Disassembled instruction Variant (what is pushed?) Binary-encoded machine instruction (num bytes in parens) In hex
pushl $0x3f10 immediate 4-byte constant 01101000 00010000 00111111 00000000 00000000 (5) 68 10 3f 00 00
pushl %ebp register 01010101 (1) 55
pushl (%edx) indirect 11111111 00110010 (2) ff 32
pushl 0x8(%eax) indirect with displacement 11111111 01110000 00001000 (3) ff 70 08
pushl 0xff(%ebp,%ecx,4) indirect with displacement and scaled-index 11111111 01110100 10001101 11111111 (4) ff 74 8d ff

IA32 uses a variable-length encoding for machine instructions; some instructions are encoded as a single byte, and others require more than a dozen bytes. The pushl instructions vary from 1 to 5 bytes in length. The first byte of a machine instruction contains the opcode which indicates the type of instruction. The opcode is followed by 0 or more bytes, the number depends on the variant of the instruction. These additional bytes encode the instruction operands, such as which register or constant value to push.

The table above lists various pushl assembly instructions each with its binary-encoded machine equivalent. To interpret the binary encoding:

void disassemble(const unsigned char *raw_instr)

The disassemble function takes a pointer to a sequence of raw bytes that represent a single machine instruction. How many bytes are used by the instruction is figured out during disassembling. The idea is to read the first byte(s) and use the opcode and variant to determine how many additional bytes need to be examined. Call our provided helper function print_hex_bytes to print the raw bytes, then use bitwise manipulation to extract and convert the operands and print the assembly language instruction. For constants (immediate or displacement), use the printf format %#x to show hex digits prefixed with 0x and no leading zeros. Note that the instruction ispushl-- that suffix is l as in long, not the number 1.

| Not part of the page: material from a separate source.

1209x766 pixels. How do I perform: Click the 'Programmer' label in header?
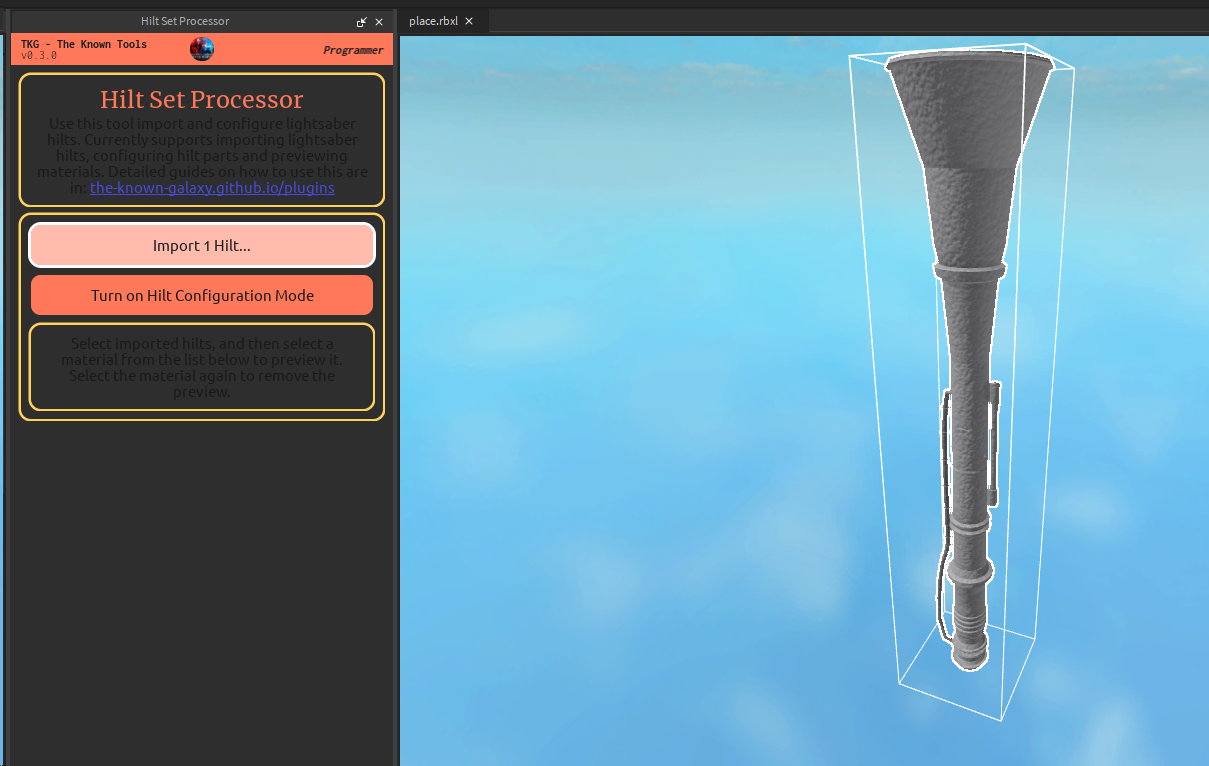353,50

As an example, if the disassemble function were passed a pointer to the bytes for the final instruction in the table above, it would print this line of output:

ff 74 8d ff    pushl 0xff(%ebp,%ecx,4)

We will only test your function on well-formed instructions of the five pushl variants listed above. There is no requirement that you gracefully handle any other inputs, such as other variants of push or other instruction types. For slightly obscure reasons, there is a slight anomaly in the encoding used when %ebp or %esp is the base register in indirect/indirect-with-displacement or %esp as the index register for scaled-index. You do not need to allow for this nor make a special case for it, just disassemble as though the standard encoding is used for all registers without exceptions.



Read our page on how assignments are graded for background information on our grading process and policies.

Functionality (~90 points)

Code quality (buckets weighted to contribute ~20 points)

We will prefer solutions that are direct, efficient, and readable to those that sacrifice one of these qualities for the others.

Getting started

The assign4 project contains the source file, the skeleton test program, and a Makefile. Check out the starter project from your cs107 repo using the command

hg clone /afs/ir/class/cs107/repos/assign4/$USER assign4

Note that these exercises are similar in spirit to the partnered explorations you do in lab, but the collaboration rules for assignments are much more restrictive than for lab. It is allowable to discuss high-level concepts with your peers, but these discussions must not descend into assignment-level specifics. When working on an assignment, you should be doing your own independent thinking, design, coding, and debugging.


There is a trivial sanity check for this assignment that merely verifies that one simple call to each routine and checks that the output printed by your disassemble operations is in the proper format for automated testing. Be sure that all other print statements in the required functions are removed/disabled. Any extraneous output can interfere with the autotester and cause test failures. When finished, use submit to turn in your code for grading. You may use late days on this assignment, but we don't recommend it as you don't want to eat into your time to prepare for Friday's midterm!